Extrait choisi>
++++++++
Texte intégral
Prenant la parole pour la seconde fois, je voudrais vous exprimer toute ma reconnaissance pour la qualité, la sincérité et parfois même l'intensité de nos échanges.
Je veux aussi vous dire ma joie et ma fierté de vous avoir réunis, ici à Besançon, un peu comme en famille, pour nouer ce dialogue franc et direct mais toujours serein.
Tout au long de cette matinée de débats, nous avons su faire fi de nos chapelles pour aborder, sans tabous ni complaisance, un sujet essentiel, mais délicat : « l'intercommunalité de demain ».
C'est aussi cela la méthode sénatoriale ! Écouter, discuter, échanger, dans le respect de l'autre, pour mieux se comprendre et pour mieux légiférer.
Je veux donc « tirer mon chapeau » aux élus locaux, ces « nouveaux Hussards de la République », qui incarnent, chaque jour, avec courage, abnégation et détermination, la devise inscrite au fronton de nos mairies.
Mesdames et messieurs les élus locaux, sans revenir, rassurez-vous, sur l'ensemble des questions évoquées ce matin, je voudrais, en conclusion de nos travaux, vous livrer mes réflexions et vous faire partager ma conception exigeante de l'intercommunalité.
D'emblée, je voudrais démentir avec force les faux-semblants véhiculés ici ou là.
- NON, l'intercommunalité ne sonne pas le glas des communes !
Premier échelon de proximité, la commune est et restera ce « refuge », ce « point d'ancrage », ce « port » auquel nos concitoyens sont viscéralement attachés. Les récents événements l'ont encore largement démontré. Je n'y reviens pas !
++++++++
Données disponibles>
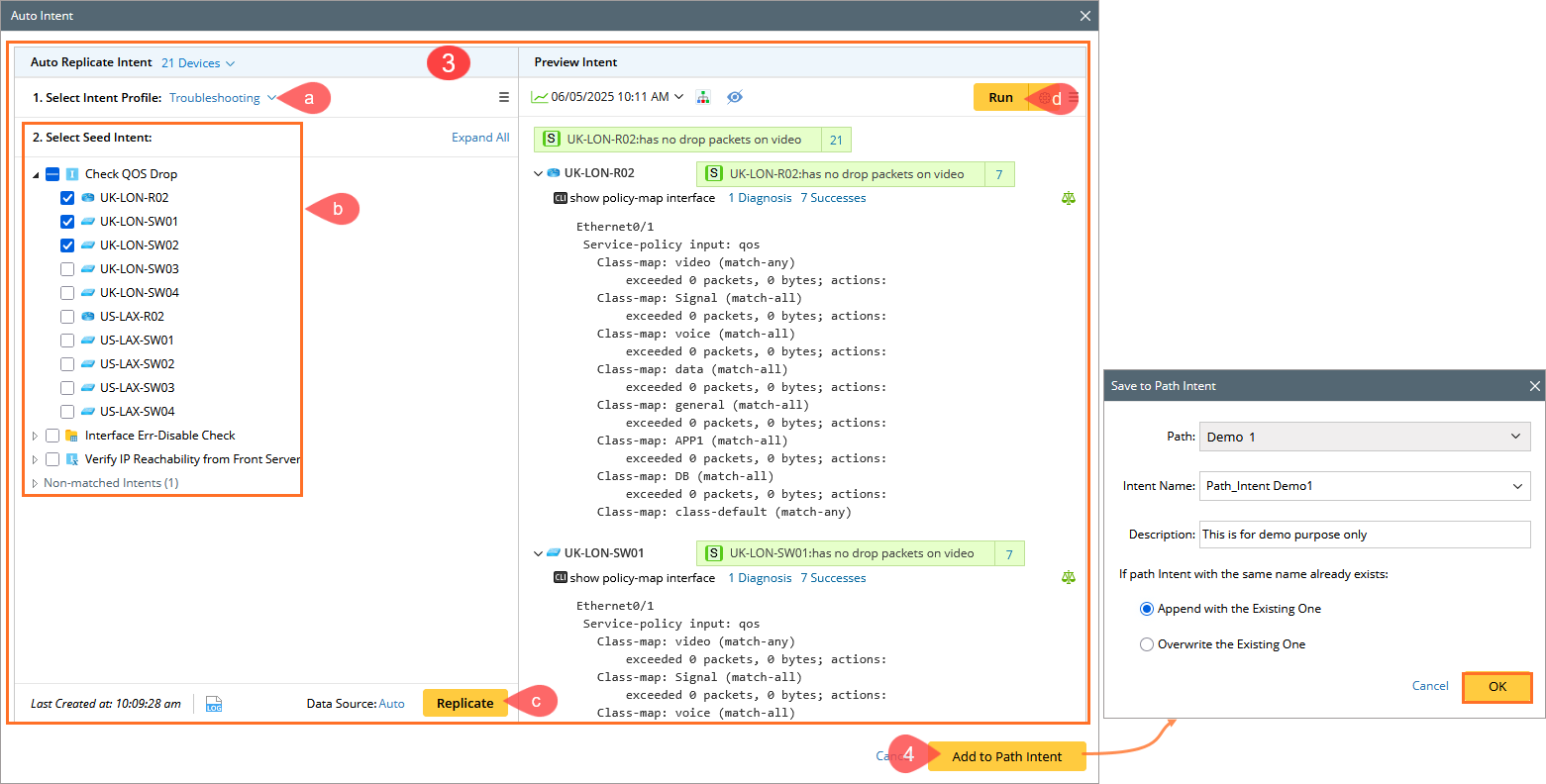
Task: Uncheck the UK-LON-R02 seed intent checkbox
Action: point(67,198)
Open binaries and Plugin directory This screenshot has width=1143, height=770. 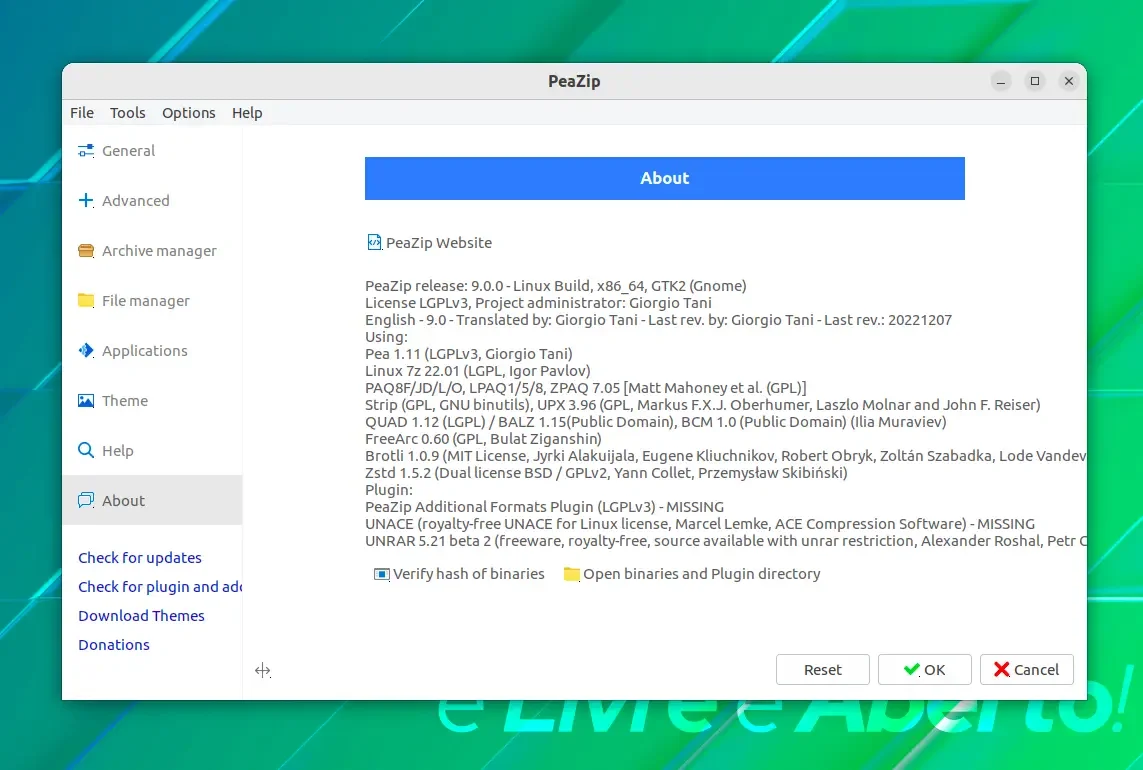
++++++++
Travail à faire>
1. Indiquez si chacune de ces affirmations est conforme au discours sur l'intercommunalité, en répondant par oui ou non et en citant les mots décisifs du discours : (a) la rencontre a eu lieu à Besançon ; (b) les débats se sont déroulés pendant l'après-midi ; (c) l'orateur estime que l'intercommunalité sonne le glas des communes.
2. Recopiez le discours sur l'intercommunalité depuis « Texte intégral » jusqu'à « de nos échanges. », en substituant « gratitude » à « reconnaissance ».
3. Rédigez la suite du discours sur l'intercommunalité, à partir de sa dernière phrase.

Corrigé>
1.
(a) Oui : « ici à Besançon ».
(b) Non : « Tout au long de cette matinée de débats ».
(c) Non : « NON, l'intercommunalité ne sonne pas le glas des communes ! »

2.
Texte intégral
Prenant la parole pour la seconde fois, je voudrais vous exprimer toute ma gratitude pour la qualité, la sincérité et parfois même l'intensité de nos échanges.

3.
- NON, l'intercommunalité ne doit pas être assimilée à une contrainte, mais à un véritable « projet de territoire ».
L'intercommunalité doit être vécue comme une chance.
C'est à l'aune de ces principes que le Sénat a veillé, dans le cadre de la loi du 13 août 2004, au renforcement des intercommunalités en leur permettant d'exercer les compétences des départements ou des régions, au même titre que les communes.
Comme en 1999, le Sénat a souhaité contribuer à cette reconnaissance de l'intercommunalité. Elle nous apparaissait essentielle à double titre.
- D'une part, l'intercommunalité a profondément transformé, en l'espace de quelques années, notre paysage institutionnel dans le respect de l'identité communale.
A mon sens, la dynamique intercommunale corrige les effets de l'atomisation de notre territoire entre quelque 36.000 communes.
- D'autre part, l'intercommunalité est devenue, au fil du temps, un véritable catalyseur de projets, un espace de solidarité et un instrument de péréquation efficace.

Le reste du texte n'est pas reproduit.